<<<<

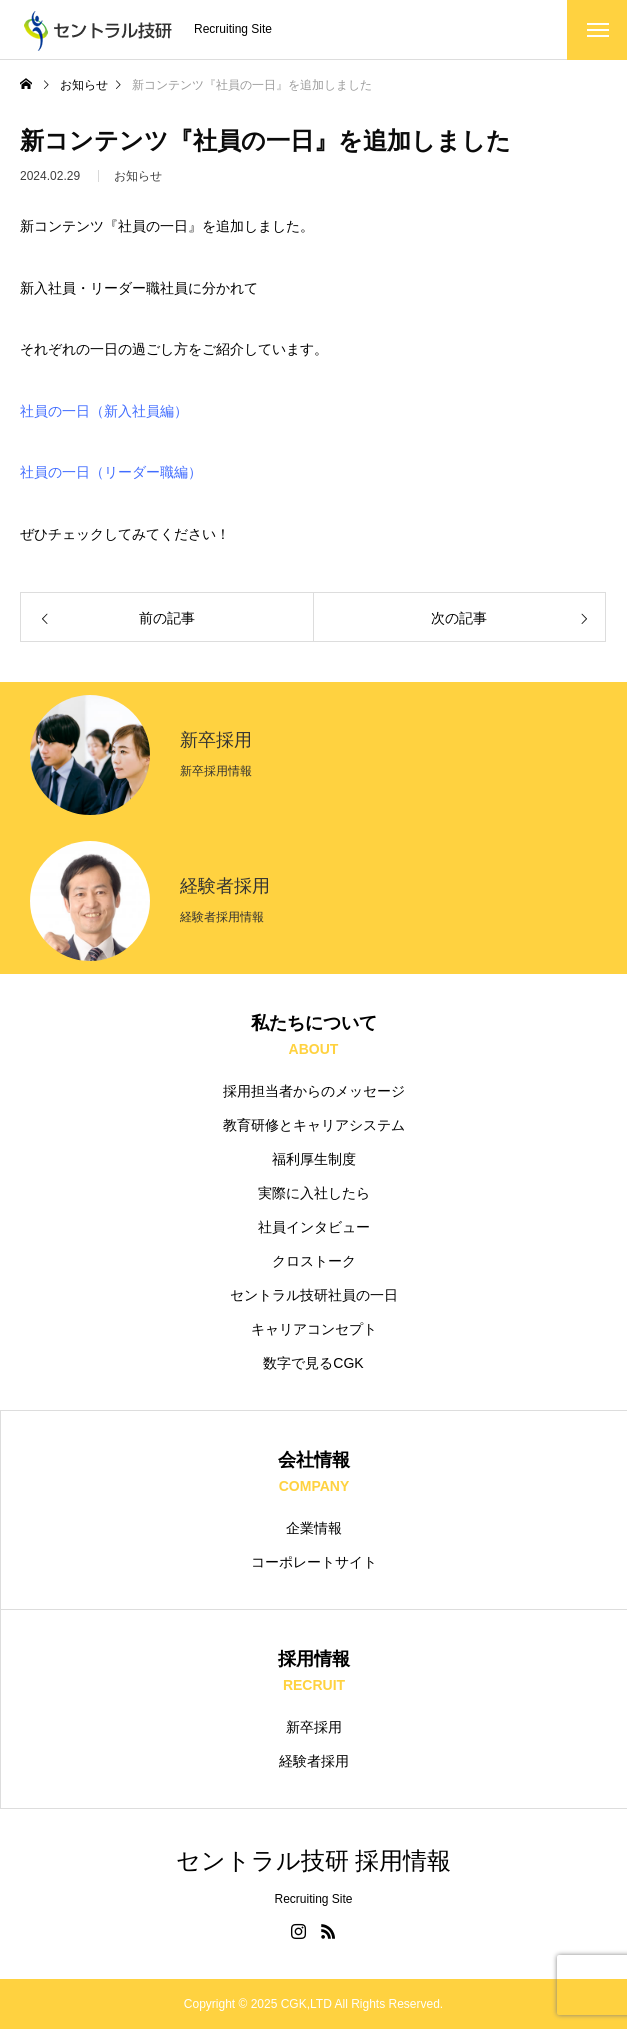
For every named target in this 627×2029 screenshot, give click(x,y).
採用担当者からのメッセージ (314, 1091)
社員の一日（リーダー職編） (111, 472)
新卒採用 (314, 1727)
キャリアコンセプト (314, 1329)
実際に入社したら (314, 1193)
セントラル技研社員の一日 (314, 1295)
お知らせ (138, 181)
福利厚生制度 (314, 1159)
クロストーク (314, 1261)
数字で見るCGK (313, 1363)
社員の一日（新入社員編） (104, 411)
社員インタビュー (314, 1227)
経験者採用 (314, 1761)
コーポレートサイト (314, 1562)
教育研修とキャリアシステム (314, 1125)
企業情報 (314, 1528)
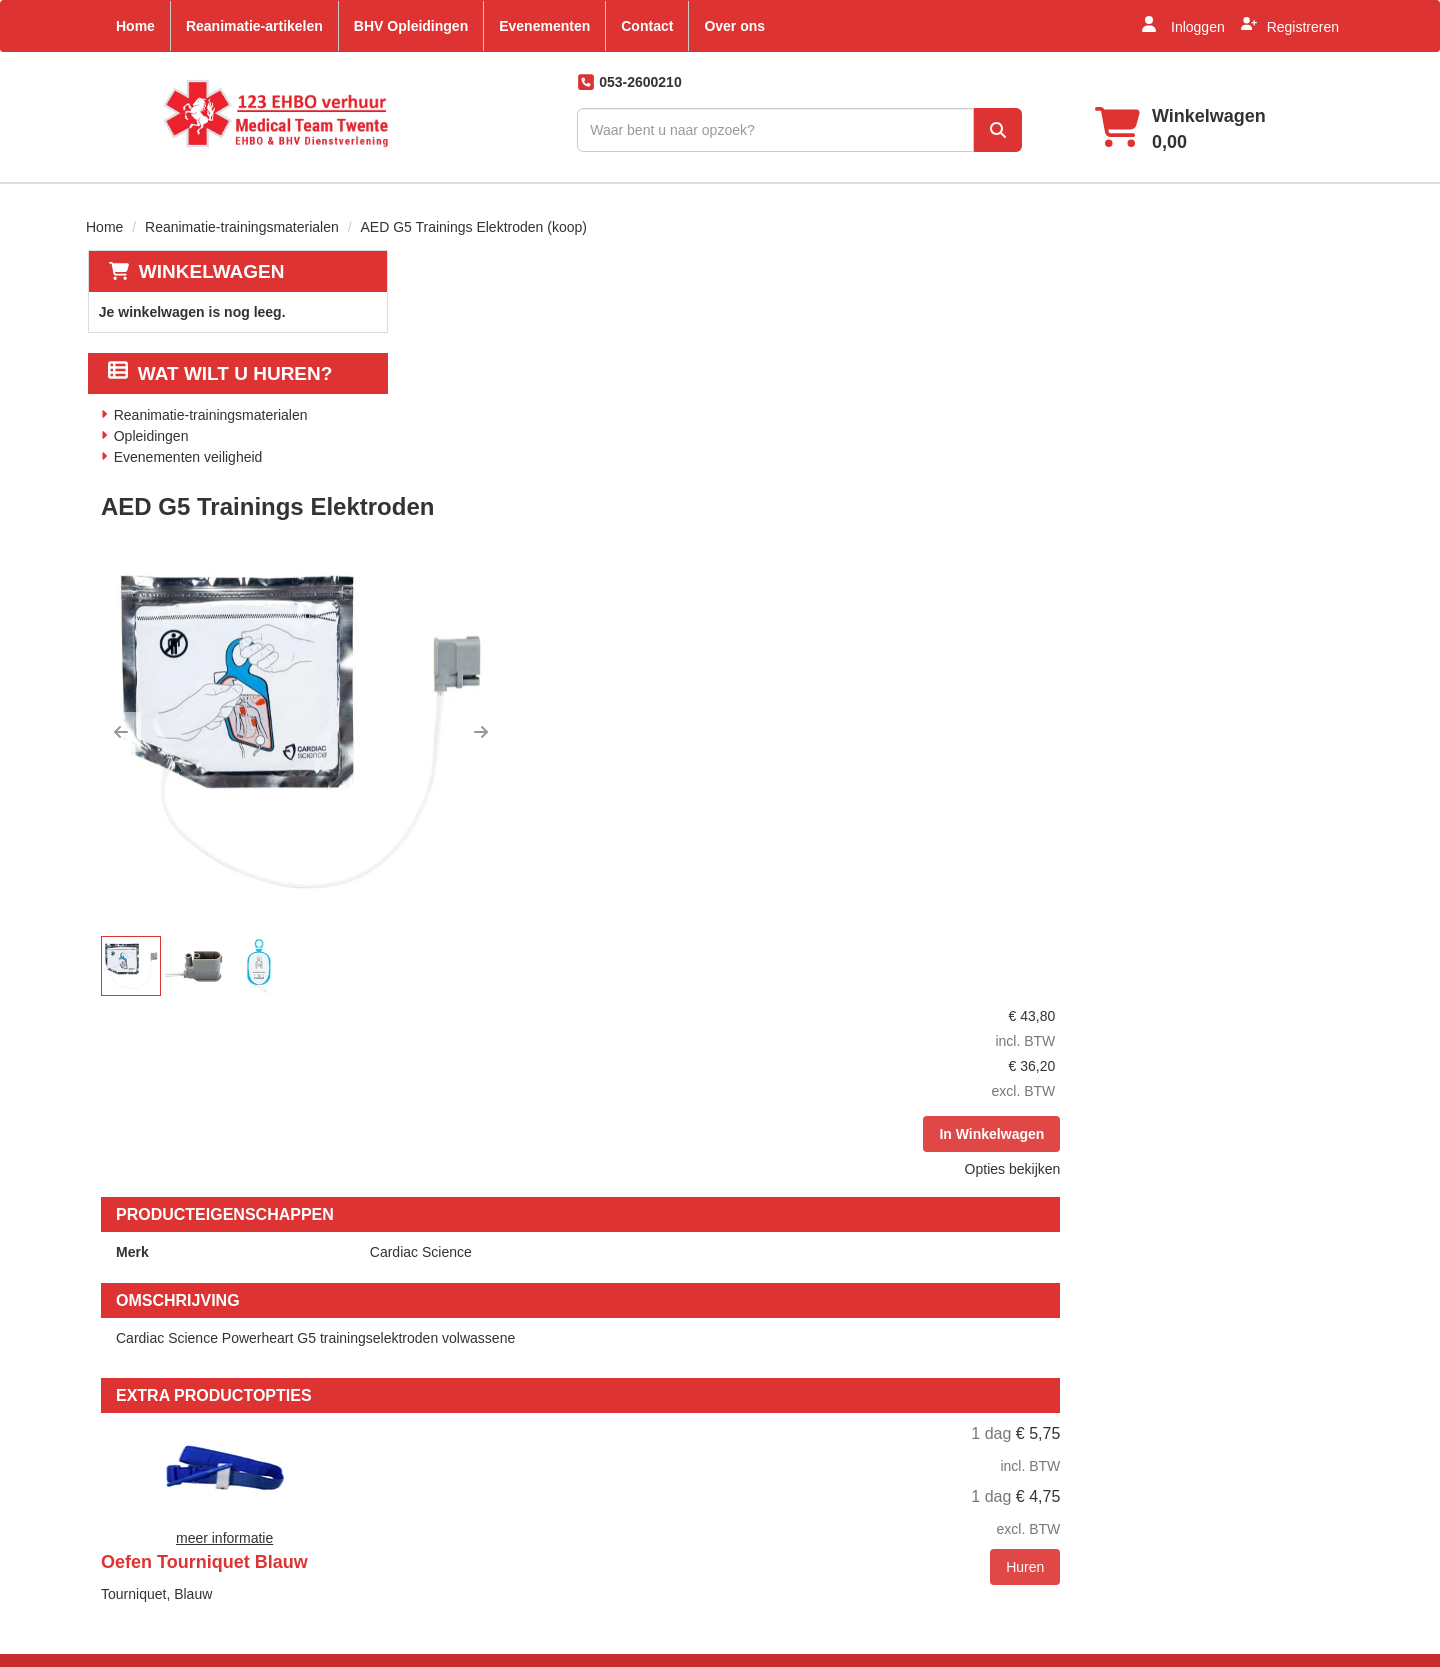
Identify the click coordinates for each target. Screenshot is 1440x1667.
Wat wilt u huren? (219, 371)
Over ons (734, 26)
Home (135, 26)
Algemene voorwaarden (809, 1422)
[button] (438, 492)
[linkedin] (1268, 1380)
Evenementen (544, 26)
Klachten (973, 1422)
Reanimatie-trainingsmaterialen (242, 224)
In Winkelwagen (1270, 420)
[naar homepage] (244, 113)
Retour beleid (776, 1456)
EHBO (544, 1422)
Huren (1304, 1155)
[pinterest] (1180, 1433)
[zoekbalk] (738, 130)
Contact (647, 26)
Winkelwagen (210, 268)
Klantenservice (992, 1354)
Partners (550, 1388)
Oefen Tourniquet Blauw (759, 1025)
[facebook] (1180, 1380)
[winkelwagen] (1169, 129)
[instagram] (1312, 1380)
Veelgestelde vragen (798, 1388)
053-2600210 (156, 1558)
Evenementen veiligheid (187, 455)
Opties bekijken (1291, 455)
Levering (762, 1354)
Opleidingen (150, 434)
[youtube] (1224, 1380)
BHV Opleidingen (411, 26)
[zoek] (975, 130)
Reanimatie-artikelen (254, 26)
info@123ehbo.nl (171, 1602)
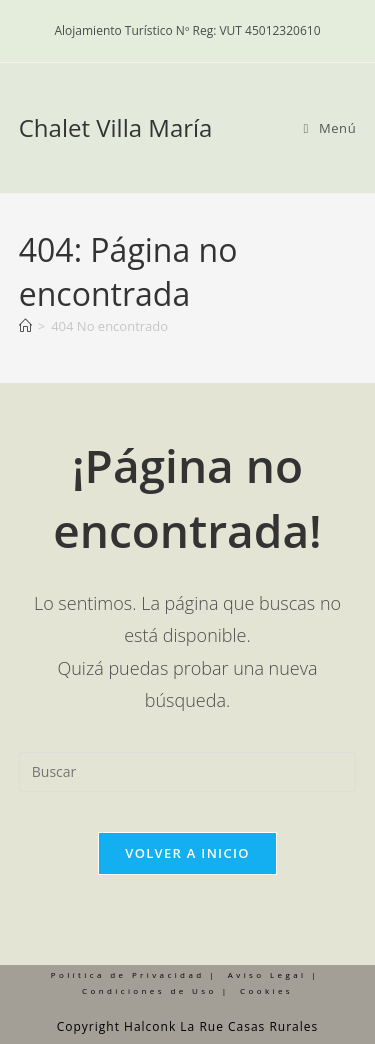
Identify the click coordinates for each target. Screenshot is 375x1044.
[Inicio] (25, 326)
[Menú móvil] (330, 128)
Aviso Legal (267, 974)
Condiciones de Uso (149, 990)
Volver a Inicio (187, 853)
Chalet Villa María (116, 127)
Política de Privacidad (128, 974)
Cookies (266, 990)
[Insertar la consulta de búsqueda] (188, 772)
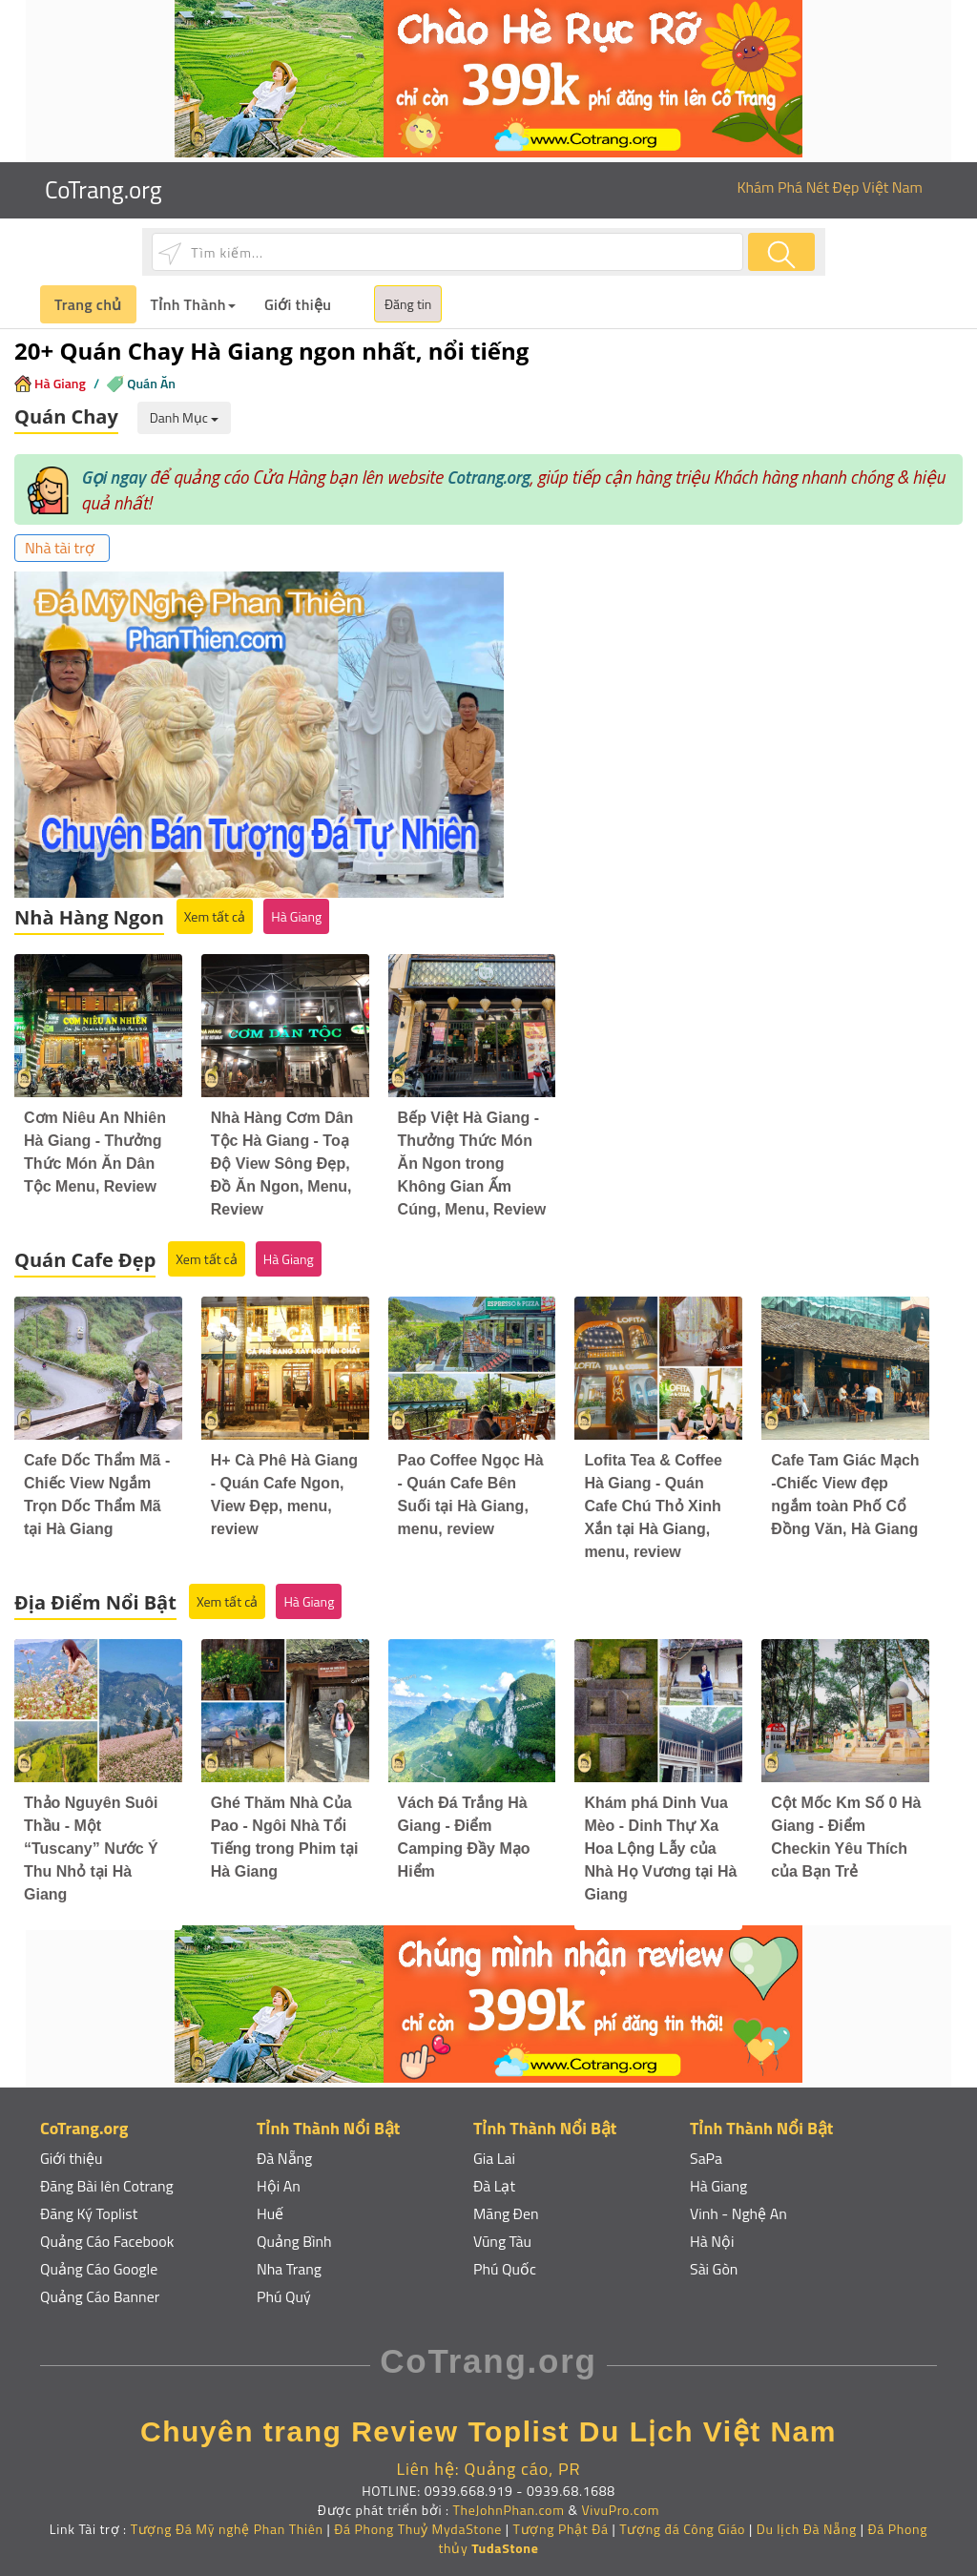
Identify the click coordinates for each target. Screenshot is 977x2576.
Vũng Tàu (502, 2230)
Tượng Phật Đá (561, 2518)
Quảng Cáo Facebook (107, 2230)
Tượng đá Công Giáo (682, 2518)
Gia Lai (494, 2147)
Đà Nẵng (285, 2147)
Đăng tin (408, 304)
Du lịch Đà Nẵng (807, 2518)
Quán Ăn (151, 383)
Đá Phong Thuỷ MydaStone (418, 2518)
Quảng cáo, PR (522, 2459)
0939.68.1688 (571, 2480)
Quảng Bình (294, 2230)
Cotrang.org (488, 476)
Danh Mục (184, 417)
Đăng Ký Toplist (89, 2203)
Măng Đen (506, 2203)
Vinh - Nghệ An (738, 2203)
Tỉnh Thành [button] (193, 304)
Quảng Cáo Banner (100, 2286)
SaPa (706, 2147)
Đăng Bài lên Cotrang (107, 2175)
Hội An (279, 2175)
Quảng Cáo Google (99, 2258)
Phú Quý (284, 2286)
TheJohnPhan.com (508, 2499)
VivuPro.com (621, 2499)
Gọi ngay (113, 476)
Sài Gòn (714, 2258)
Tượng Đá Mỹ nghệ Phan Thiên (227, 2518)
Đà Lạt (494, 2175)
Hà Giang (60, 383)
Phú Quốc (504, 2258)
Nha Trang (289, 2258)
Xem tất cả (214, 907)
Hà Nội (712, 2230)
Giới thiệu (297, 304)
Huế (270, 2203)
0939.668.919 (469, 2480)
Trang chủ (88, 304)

>>>>

● **What to produce**: Reproduce the entries word for word, from the line containing "Opleidingen (150, 434)" through the line containing "Cookies (266, 990)", with both of those lines included. Leave out any picture that falls between them.

● **Complete response**:
Opleidingen (150, 434)
[youtube] (1224, 1380)
BHV Opleidingen (411, 26)
[zoek] (975, 130)
Reanimatie-artikelen (254, 26)
info@123ehbo.nl (171, 1602)
Identify the click coordinates for each target. Screenshot is 375x1044.
[Inicio] (25, 326)
[Menú móvil] (330, 128)
Aviso Legal (267, 974)
Condiciones de Uso (149, 990)
Volver a Inicio (187, 853)
Chalet Villa María (116, 127)
Política de Privacidad (128, 974)
Cookies (266, 990)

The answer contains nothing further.